------ Data extract

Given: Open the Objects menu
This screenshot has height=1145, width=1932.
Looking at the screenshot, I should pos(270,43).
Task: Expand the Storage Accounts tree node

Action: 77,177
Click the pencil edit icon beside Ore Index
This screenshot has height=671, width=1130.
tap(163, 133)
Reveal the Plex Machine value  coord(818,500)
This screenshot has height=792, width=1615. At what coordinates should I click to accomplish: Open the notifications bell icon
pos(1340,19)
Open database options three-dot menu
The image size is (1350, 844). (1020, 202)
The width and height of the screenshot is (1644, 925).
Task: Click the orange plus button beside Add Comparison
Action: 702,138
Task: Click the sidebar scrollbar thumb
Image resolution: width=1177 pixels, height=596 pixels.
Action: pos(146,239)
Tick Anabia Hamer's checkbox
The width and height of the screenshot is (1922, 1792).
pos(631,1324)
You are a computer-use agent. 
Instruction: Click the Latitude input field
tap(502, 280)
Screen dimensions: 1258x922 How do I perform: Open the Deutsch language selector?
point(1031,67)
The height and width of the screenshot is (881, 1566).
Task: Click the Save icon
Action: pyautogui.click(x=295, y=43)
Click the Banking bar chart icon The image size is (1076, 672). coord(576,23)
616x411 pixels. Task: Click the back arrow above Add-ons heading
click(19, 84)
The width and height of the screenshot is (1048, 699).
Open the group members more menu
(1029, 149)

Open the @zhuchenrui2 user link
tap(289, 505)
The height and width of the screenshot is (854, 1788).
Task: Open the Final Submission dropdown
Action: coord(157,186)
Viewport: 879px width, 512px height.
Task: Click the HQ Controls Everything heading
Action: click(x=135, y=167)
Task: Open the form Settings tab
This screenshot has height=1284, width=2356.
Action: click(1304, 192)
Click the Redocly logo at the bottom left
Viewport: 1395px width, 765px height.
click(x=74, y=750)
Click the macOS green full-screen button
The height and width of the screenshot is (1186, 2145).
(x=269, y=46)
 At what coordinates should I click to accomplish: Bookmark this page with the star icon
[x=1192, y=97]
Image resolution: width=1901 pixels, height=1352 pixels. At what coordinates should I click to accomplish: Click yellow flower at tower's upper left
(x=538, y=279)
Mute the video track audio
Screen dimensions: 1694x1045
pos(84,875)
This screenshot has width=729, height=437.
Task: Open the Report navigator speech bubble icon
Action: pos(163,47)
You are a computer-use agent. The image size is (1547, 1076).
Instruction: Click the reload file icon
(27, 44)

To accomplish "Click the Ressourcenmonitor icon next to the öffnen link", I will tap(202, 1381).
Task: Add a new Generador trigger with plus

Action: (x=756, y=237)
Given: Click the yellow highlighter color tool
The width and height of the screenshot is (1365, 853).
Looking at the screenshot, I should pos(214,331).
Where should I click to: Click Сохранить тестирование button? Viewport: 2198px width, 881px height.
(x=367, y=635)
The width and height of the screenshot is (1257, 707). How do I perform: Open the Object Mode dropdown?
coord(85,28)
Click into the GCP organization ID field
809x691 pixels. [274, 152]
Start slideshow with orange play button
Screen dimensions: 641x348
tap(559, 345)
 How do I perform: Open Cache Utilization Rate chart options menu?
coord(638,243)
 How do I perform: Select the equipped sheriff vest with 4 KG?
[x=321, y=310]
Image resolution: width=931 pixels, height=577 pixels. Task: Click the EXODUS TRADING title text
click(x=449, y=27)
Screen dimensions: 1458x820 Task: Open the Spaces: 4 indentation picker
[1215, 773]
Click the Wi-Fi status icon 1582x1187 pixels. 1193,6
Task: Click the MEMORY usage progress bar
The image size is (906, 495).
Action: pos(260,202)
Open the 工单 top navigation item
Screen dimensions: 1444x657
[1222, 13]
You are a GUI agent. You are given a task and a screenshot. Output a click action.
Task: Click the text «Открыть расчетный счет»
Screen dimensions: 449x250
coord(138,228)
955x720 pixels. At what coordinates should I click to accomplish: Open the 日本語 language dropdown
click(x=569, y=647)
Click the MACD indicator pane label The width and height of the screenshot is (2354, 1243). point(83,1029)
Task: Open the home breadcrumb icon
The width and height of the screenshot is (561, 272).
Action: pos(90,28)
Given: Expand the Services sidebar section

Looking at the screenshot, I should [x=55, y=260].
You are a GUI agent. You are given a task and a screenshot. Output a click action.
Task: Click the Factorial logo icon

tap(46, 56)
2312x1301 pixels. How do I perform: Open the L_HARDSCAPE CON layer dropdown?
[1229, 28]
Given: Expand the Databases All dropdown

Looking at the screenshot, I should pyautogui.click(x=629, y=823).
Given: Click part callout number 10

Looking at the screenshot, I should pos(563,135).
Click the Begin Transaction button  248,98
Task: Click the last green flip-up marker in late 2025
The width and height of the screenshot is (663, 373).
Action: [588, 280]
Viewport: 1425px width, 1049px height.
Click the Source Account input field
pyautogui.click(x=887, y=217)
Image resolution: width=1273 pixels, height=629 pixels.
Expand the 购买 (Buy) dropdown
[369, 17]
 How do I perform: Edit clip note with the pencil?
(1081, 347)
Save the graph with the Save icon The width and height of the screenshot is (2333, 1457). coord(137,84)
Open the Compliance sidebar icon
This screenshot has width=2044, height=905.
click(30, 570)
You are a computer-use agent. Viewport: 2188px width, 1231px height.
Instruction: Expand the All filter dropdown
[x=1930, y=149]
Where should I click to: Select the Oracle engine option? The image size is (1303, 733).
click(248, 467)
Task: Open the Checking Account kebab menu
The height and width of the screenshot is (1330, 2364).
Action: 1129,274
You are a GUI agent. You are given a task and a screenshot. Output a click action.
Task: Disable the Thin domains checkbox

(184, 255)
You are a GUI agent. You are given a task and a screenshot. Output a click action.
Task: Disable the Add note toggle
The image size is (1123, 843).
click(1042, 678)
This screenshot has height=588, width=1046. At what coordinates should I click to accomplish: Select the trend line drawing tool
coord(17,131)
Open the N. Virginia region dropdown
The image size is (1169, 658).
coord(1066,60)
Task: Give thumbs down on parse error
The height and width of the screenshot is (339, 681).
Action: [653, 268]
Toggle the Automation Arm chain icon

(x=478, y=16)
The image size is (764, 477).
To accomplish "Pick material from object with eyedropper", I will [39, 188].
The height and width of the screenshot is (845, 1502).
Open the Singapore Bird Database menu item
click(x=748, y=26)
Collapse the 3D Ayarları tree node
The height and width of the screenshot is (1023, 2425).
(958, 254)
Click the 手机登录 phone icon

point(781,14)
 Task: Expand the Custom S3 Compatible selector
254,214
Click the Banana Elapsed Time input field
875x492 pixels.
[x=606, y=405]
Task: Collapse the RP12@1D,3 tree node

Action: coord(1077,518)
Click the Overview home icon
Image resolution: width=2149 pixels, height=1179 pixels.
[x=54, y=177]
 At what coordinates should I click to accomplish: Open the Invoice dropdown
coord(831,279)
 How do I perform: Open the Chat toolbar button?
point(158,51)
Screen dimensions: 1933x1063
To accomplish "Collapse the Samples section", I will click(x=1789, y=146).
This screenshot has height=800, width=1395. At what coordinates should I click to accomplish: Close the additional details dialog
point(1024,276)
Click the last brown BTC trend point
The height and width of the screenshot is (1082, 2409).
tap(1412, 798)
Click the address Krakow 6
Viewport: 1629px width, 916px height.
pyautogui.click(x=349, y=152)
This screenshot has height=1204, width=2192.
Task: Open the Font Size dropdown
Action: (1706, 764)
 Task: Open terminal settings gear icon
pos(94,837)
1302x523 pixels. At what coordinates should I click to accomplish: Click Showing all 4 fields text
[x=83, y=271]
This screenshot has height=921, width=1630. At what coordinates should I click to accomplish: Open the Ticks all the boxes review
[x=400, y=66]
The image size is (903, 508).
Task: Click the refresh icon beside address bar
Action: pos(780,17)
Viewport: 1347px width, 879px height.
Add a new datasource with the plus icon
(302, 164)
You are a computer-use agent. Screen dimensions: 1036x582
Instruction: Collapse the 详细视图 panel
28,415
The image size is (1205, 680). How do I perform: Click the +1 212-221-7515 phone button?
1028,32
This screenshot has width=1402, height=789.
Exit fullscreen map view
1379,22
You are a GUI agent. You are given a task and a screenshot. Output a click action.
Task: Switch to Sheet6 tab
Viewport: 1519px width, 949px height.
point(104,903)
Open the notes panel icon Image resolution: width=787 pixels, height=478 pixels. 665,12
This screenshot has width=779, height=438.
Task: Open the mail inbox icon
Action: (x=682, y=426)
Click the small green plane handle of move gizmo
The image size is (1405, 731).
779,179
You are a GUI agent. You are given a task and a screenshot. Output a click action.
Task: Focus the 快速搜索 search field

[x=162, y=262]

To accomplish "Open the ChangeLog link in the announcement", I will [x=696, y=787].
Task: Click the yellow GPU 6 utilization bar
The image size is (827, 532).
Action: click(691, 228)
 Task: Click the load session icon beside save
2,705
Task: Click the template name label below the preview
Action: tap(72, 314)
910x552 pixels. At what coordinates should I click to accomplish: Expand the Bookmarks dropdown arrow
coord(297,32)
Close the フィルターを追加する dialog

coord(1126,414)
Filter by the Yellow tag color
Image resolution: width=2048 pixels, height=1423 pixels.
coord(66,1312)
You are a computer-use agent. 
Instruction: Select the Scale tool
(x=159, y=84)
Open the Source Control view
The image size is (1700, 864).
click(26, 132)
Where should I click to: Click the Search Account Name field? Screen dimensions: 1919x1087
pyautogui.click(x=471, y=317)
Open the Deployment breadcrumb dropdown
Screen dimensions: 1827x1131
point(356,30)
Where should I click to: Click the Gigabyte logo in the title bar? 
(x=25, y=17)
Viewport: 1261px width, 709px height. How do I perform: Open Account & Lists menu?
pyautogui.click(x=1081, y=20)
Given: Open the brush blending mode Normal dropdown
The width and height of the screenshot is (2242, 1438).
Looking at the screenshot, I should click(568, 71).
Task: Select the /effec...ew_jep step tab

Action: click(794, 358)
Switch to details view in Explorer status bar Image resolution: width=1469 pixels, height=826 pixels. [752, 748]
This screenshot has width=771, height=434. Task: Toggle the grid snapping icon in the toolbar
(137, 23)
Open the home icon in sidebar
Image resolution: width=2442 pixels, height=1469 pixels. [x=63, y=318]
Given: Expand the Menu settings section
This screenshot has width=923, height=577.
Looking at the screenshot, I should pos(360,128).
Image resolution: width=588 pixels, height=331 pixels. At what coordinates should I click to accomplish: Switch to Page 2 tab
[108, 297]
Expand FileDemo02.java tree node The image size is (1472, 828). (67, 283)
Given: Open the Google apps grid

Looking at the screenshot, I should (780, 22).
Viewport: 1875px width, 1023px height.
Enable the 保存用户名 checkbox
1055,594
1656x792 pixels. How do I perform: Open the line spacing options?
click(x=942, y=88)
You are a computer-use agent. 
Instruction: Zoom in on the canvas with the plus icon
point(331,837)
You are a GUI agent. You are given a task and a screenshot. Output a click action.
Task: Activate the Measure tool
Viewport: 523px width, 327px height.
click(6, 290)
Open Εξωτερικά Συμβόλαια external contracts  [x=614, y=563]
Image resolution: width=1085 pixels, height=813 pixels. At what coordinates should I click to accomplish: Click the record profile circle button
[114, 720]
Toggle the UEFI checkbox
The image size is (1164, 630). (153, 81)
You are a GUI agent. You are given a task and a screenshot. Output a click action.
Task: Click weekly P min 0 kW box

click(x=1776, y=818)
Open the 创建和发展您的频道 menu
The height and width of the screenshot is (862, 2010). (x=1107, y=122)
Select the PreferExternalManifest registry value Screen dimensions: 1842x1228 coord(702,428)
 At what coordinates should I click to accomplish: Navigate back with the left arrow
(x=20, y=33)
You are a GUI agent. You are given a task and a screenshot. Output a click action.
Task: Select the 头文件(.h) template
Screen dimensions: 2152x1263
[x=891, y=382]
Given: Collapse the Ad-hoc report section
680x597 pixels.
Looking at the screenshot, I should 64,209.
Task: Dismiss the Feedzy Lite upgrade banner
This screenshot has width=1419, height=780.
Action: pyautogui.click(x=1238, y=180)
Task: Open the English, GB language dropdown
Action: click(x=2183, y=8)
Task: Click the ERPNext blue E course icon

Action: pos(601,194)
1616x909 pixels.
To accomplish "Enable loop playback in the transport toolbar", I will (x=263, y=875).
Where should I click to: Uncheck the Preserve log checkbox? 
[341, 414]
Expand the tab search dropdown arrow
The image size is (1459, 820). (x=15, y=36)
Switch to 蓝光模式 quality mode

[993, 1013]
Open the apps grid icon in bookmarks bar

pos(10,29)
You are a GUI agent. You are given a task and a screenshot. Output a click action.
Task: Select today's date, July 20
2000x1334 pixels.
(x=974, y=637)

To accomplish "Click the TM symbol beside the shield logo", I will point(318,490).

------------

◆ Exercise goal
Report every line of the data in which "status" appears.

◆ Response
Click the Wi-Fi status icon 1582x1187 pixels. 1193,6
Switch to details view in Explorer status bar Image resolution: width=1469 pixels, height=826 pixels. [752, 748]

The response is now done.